WHAT TO WORK ON: Transcribe all the data, leaving each word as it is.

WORKING DATA:
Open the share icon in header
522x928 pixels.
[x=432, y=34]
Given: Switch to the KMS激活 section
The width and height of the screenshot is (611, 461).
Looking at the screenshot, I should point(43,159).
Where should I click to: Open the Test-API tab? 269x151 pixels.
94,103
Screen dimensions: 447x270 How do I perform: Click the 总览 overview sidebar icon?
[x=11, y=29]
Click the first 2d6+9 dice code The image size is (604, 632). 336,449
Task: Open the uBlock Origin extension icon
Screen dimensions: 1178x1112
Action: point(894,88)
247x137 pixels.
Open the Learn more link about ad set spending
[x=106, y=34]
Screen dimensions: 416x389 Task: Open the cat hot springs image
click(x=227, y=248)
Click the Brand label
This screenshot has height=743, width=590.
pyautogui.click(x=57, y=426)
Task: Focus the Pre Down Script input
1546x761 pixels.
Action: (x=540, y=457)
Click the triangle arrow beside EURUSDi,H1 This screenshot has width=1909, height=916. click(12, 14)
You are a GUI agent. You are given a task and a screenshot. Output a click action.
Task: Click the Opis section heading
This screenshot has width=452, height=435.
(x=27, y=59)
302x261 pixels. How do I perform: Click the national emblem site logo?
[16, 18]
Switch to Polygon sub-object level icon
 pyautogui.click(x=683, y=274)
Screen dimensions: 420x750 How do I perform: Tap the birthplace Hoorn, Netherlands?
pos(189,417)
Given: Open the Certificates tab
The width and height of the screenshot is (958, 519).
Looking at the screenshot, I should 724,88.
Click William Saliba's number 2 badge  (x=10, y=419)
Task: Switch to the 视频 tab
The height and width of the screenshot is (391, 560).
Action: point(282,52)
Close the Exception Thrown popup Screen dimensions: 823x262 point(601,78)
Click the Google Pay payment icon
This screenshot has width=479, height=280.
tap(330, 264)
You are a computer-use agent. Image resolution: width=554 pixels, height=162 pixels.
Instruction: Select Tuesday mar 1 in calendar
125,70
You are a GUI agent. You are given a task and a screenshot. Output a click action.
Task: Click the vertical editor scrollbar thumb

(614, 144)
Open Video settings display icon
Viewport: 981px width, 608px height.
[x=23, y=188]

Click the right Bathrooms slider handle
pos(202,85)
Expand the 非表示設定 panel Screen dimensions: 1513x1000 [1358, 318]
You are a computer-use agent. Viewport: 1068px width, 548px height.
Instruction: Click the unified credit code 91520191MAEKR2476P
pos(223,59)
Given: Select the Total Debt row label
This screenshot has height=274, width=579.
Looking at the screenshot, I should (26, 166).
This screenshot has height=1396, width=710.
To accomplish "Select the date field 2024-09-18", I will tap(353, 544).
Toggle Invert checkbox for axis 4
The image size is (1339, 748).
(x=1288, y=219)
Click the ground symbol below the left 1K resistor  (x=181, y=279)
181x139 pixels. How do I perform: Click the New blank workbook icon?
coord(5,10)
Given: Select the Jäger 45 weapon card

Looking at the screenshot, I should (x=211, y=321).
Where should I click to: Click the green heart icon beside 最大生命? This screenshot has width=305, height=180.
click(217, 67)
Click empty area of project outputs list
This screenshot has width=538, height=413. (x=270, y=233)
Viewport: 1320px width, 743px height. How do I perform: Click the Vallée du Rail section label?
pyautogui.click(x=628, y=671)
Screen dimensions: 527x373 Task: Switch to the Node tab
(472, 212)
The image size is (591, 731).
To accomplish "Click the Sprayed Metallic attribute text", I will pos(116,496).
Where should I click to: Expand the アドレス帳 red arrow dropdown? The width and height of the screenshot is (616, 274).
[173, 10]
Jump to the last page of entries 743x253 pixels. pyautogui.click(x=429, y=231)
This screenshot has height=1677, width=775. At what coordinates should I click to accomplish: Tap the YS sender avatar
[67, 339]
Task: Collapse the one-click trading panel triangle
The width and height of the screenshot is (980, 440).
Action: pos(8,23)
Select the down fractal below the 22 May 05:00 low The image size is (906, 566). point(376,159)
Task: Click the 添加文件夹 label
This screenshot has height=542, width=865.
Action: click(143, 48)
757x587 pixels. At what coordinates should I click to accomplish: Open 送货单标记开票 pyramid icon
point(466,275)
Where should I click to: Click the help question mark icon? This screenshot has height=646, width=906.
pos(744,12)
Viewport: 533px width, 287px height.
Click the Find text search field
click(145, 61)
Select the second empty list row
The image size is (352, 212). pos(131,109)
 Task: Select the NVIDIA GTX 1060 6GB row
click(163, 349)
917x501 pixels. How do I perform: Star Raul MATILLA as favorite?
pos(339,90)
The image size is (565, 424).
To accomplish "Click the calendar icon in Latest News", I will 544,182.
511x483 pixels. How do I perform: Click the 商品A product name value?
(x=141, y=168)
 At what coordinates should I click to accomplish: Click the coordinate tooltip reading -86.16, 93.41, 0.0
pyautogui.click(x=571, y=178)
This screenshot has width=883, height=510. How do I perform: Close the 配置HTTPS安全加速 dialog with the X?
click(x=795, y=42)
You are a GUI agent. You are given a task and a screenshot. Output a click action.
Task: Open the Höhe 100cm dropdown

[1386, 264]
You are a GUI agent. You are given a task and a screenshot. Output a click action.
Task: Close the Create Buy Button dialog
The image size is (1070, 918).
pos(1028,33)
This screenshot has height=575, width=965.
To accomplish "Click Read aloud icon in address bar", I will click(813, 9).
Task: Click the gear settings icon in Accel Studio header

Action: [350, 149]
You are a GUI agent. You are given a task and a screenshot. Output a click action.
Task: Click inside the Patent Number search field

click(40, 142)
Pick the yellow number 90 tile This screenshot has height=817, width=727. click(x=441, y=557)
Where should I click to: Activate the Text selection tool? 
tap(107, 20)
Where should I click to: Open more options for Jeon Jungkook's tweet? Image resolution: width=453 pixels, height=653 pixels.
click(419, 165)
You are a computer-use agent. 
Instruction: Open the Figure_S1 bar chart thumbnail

TASK RESPONSE:
Open the share icon in header
522x928 pixels.
[x=432, y=34]
Given: Switch to the KMS激活 section
The width and height of the screenshot is (611, 461).
Looking at the screenshot, I should point(43,159).
Where should I click to: Open the Test-API tab? 269x151 pixels.
94,103
Screen dimensions: 447x270 How do I perform: Click the 总览 overview sidebar icon?
[x=11, y=29]
Click the first 2d6+9 dice code The image size is (604, 632). 336,449
Task: Open the uBlock Origin extension icon
Screen dimensions: 1178x1112
Action: point(894,88)
247x137 pixels.
Open the Learn more link about ad set spending
[x=106, y=34]
Screen dimensions: 416x389 Task: Open the cat hot springs image
click(x=227, y=248)
Click the Brand label
This screenshot has height=743, width=590.
pyautogui.click(x=57, y=426)
Task: Focus the Pre Down Script input
1546x761 pixels.
Action: (x=540, y=457)
Click the triangle arrow beside EURUSDi,H1 This screenshot has width=1909, height=916. click(12, 14)
You are a GUI agent. You are given a task and a screenshot. Output a click action.
Task: Click the Opis section heading
This screenshot has width=452, height=435.
(x=27, y=59)
302x261 pixels. How do I perform: Click the national emblem site logo?
[16, 18]
Switch to Polygon sub-object level icon
 pyautogui.click(x=683, y=274)
Screen dimensions: 420x750 How do I perform: Tap the birthplace Hoorn, Netherlands?
pos(189,417)
Given: Open the Certificates tab
The width and height of the screenshot is (958, 519).
Looking at the screenshot, I should 724,88.
Click William Saliba's number 2 badge  (x=10, y=419)
Task: Switch to the 视频 tab
The height and width of the screenshot is (391, 560).
Action: point(282,52)
Close the Exception Thrown popup Screen dimensions: 823x262 point(601,78)
Click the Google Pay payment icon
This screenshot has width=479, height=280.
tap(330, 264)
You are a computer-use agent. Image resolution: width=554 pixels, height=162 pixels.
Instruction: Select Tuesday mar 1 in calendar
125,70
You are a GUI agent. You are given a task and a screenshot. Output a click action.
Task: Click the vertical editor scrollbar thumb

(614, 144)
Open Video settings display icon
Viewport: 981px width, 608px height.
[x=23, y=188]

Click the right Bathrooms slider handle
pos(202,85)
Expand the 非表示設定 panel Screen dimensions: 1513x1000 [1358, 318]
You are a computer-use agent. Viewport: 1068px width, 548px height.
Instruction: Click the unified credit code 91520191MAEKR2476P
pos(223,59)
Given: Select the Total Debt row label
This screenshot has height=274, width=579.
Looking at the screenshot, I should (26, 166).
This screenshot has height=1396, width=710.
To accomplish "Select the date field 2024-09-18", I will tap(353, 544).
Toggle Invert checkbox for axis 4
The image size is (1339, 748).
(x=1288, y=219)
Click the ground symbol below the left 1K resistor  (x=181, y=279)
181x139 pixels. How do I perform: Click the New blank workbook icon?
coord(5,10)
Given: Select the Jäger 45 weapon card

Looking at the screenshot, I should (x=211, y=321).
Where should I click to: Click the green heart icon beside 最大生命? This screenshot has width=305, height=180.
click(217, 67)
Click empty area of project outputs list
This screenshot has width=538, height=413. (x=270, y=233)
Viewport: 1320px width, 743px height. How do I perform: Click the Vallée du Rail section label?
pyautogui.click(x=628, y=671)
Screen dimensions: 527x373 Task: Switch to the Node tab
(472, 212)
The image size is (591, 731).
To accomplish "Click the Sprayed Metallic attribute text", I will pos(116,496).
Where should I click to: Expand the アドレス帳 red arrow dropdown? The width and height of the screenshot is (616, 274).
[173, 10]
Jump to the last page of entries 743x253 pixels. pyautogui.click(x=429, y=231)
This screenshot has height=1677, width=775. At what coordinates should I click to accomplish: Tap the YS sender avatar
[67, 339]
Task: Collapse the one-click trading panel triangle
The width and height of the screenshot is (980, 440).
Action: pos(8,23)
Select the down fractal below the 22 May 05:00 low The image size is (906, 566). point(376,159)
Task: Click the 添加文件夹 label
This screenshot has height=542, width=865.
Action: click(143, 48)
757x587 pixels. At what coordinates should I click to accomplish: Open 送货单标记开票 pyramid icon
point(466,275)
Where should I click to: Click the help question mark icon? This screenshot has height=646, width=906.
pos(744,12)
Viewport: 533px width, 287px height.
Click the Find text search field
click(145, 61)
Select the second empty list row
The image size is (352, 212). pos(131,109)
 Task: Select the NVIDIA GTX 1060 6GB row
click(163, 349)
917x501 pixels. How do I perform: Star Raul MATILLA as favorite?
pos(339,90)
The image size is (565, 424).
To accomplish "Click the calendar icon in Latest News", I will 544,182.
511x483 pixels. How do I perform: Click the 商品A product name value?
(x=141, y=168)
 At what coordinates should I click to accomplish: Click the coordinate tooltip reading -86.16, 93.41, 0.0
pyautogui.click(x=571, y=178)
This screenshot has width=883, height=510. How do I perform: Close the 配置HTTPS安全加速 dialog with the X?
click(x=795, y=42)
You are a GUI agent. You are given a task and a screenshot. Output a click action.
Task: Open the Höhe 100cm dropdown

[1386, 264]
You are a GUI agent. You are given a task and a screenshot. Output a click action.
Task: Close the Create Buy Button dialog
The image size is (1070, 918).
pos(1028,33)
This screenshot has height=575, width=965.
To accomplish "Click Read aloud icon in address bar", I will click(813, 9).
Task: Click the gear settings icon in Accel Studio header

Action: [350, 149]
You are a GUI agent. You are given a task and a screenshot. Output a click action.
Task: Click inside the Patent Number search field

click(40, 142)
Pick the yellow number 90 tile This screenshot has height=817, width=727. click(x=441, y=557)
Where should I click to: Activate the Text selection tool? 
tap(107, 20)
Where should I click to: Open more options for Jeon Jungkook's tweet? Image resolution: width=453 pixels, height=653 pixels.
click(419, 165)
You are a computer-use agent. 
Instruction: Open the Figure_S1 bar chart thumbnail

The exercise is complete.